▶ _Extraits du matériel_
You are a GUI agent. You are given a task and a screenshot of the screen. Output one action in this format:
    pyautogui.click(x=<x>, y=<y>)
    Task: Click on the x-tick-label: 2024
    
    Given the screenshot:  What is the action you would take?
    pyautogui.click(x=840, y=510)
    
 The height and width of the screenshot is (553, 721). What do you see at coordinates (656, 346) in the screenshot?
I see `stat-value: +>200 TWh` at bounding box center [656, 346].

▶ _Exercice à faire_
Range toutes les lignes du matériel ci-dessus en liste numérotée, sans garder les lignes vides.

▶ _Réponse_
1. You are a GUI agent. You are given a task and a screenshot of the screen. Output one action in this format:
2.     pyautogui.click(x=<x>, y=<y>)
3.     Task: Click on the x-tick-label: 2024
4.     Given the screenshot:  What is the action you would take?
5.     pyautogui.click(x=840, y=510)
6.  The height and width of the screenshot is (553, 721). What do you see at coordinates (656, 346) in the screenshot?
7. I see `stat-value: +>200 TWh` at bounding box center [656, 346].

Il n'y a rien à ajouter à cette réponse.